__TASK STATEMENT__: Please give every record below again exactly, and keep the pictures out.

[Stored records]

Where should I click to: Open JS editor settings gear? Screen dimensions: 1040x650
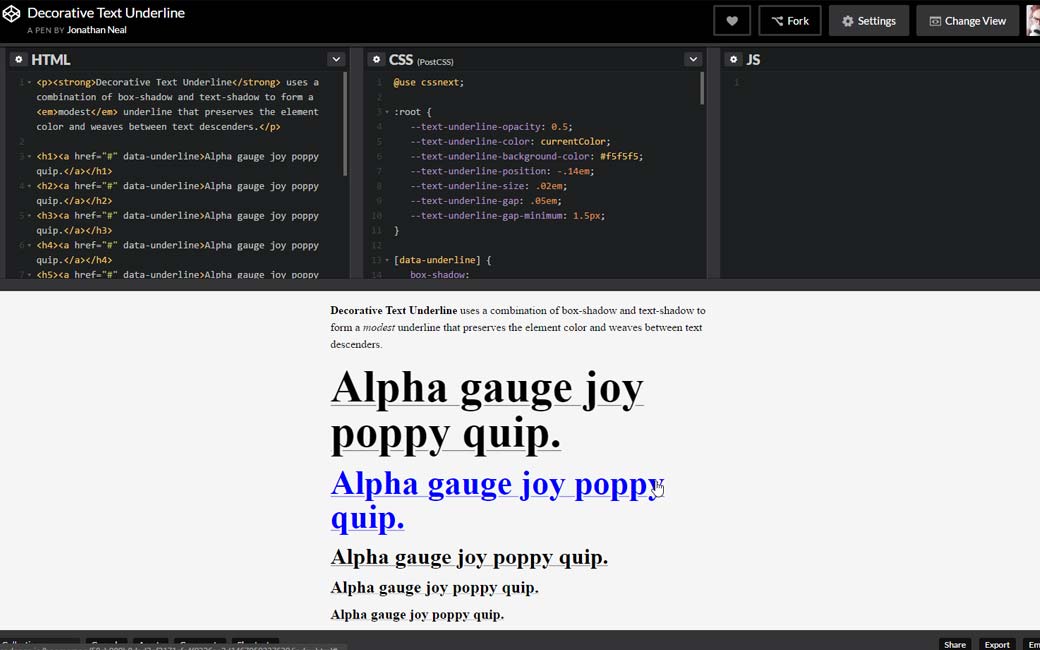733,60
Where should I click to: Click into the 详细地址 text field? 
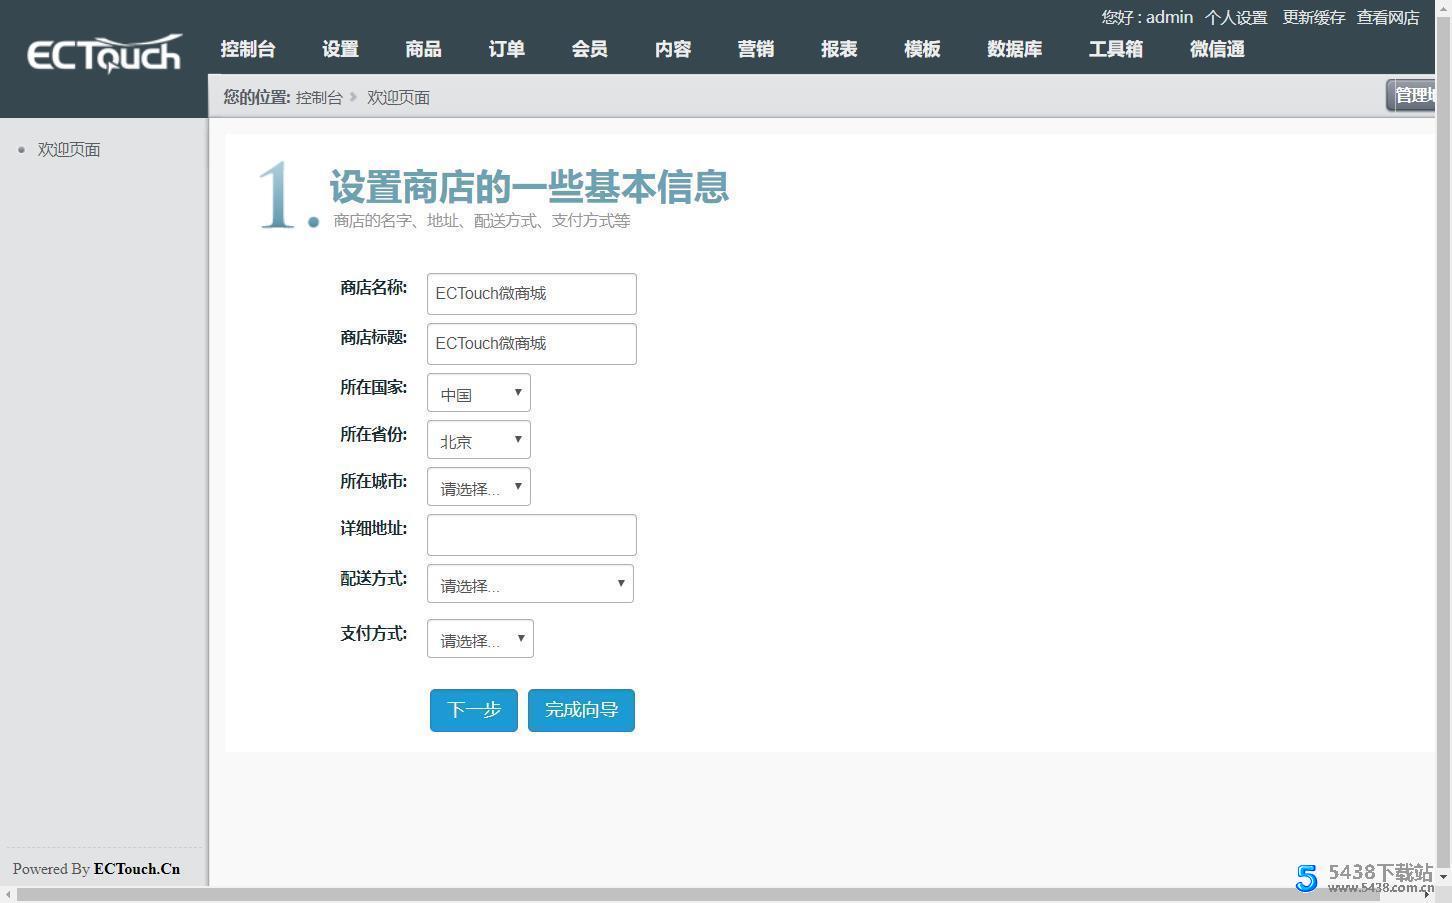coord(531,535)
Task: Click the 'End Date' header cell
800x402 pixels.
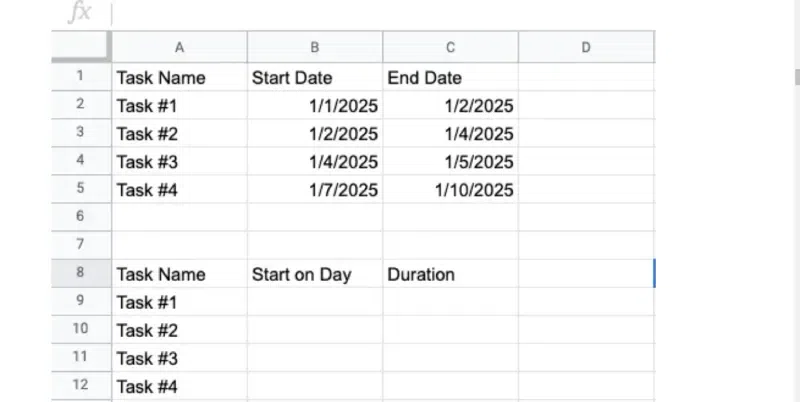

__RESULT OF THE EXERCISE__:
Where should I click to: Open JS editor settings gear? Screen dimensions: 1040x650
733,60
Where should I click to: Click into the 详细地址 text field? 
coord(531,535)
Task: Click the 'End Date' header cell
800x402 pixels.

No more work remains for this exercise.